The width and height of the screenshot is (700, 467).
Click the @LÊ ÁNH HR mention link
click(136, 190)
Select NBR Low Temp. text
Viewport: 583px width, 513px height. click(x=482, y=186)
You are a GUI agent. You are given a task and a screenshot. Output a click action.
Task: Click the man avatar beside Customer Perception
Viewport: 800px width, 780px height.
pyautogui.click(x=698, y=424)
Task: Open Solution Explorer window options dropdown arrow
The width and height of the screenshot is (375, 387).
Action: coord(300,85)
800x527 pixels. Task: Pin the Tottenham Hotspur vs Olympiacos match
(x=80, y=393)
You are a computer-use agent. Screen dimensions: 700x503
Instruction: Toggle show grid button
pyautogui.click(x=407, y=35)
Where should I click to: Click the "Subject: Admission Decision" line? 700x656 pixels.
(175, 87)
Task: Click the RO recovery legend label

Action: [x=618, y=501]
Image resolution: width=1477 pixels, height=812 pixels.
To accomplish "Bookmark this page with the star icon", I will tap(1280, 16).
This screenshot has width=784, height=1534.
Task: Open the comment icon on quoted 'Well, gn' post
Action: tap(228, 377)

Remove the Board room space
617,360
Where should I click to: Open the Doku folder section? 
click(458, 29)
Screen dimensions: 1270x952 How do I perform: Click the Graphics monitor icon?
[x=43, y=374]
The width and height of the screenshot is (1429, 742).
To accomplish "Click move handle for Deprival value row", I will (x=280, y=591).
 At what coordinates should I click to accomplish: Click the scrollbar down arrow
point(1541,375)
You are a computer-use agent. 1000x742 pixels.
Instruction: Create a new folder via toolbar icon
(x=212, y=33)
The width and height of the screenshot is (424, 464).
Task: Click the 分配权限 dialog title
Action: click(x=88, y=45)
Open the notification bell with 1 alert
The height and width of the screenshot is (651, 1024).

##############################

» **What is being asked**
Give the listing again. Leave every word as it stands.

» **Answer box**
The width and height of the screenshot is (700, 467).
Click the @LÊ ÁNH HR mention link
click(136, 190)
Select NBR Low Temp. text
Viewport: 583px width, 513px height. click(x=482, y=186)
You are a GUI agent. You are given a task and a screenshot. Output a click action.
Task: Click the man avatar beside Customer Perception
Viewport: 800px width, 780px height.
pyautogui.click(x=698, y=424)
Task: Open Solution Explorer window options dropdown arrow
The width and height of the screenshot is (375, 387).
Action: coord(300,85)
800x527 pixels. Task: Pin the Tottenham Hotspur vs Olympiacos match
(x=80, y=393)
You are a computer-use agent. Screen dimensions: 700x503
Instruction: Toggle show grid button
pyautogui.click(x=407, y=35)
Where should I click to: Click the "Subject: Admission Decision" line? 700x656 pixels.
(175, 87)
Task: Click the RO recovery legend label

Action: [x=618, y=501]
Image resolution: width=1477 pixels, height=812 pixels.
To accomplish "Bookmark this page with the star icon", I will tap(1280, 16).
This screenshot has width=784, height=1534.
Task: Open the comment icon on quoted 'Well, gn' post
Action: tap(228, 377)

Remove the Board room space
617,360
Where should I click to: Open the Doku folder section? 
click(458, 29)
Screen dimensions: 1270x952 How do I perform: Click the Graphics monitor icon?
[x=43, y=374]
The width and height of the screenshot is (1429, 742).
To accomplish "Click move handle for Deprival value row", I will (x=280, y=591).
 At what coordinates should I click to accomplish: Click the scrollbar down arrow
point(1541,375)
You are a computer-use agent. 1000x742 pixels.
Instruction: Create a new folder via toolbar icon
(x=212, y=33)
The width and height of the screenshot is (424, 464).
Task: Click the 分配权限 dialog title
Action: click(x=88, y=45)
Open the notification bell with 1 alert
The height and width of the screenshot is (651, 1024).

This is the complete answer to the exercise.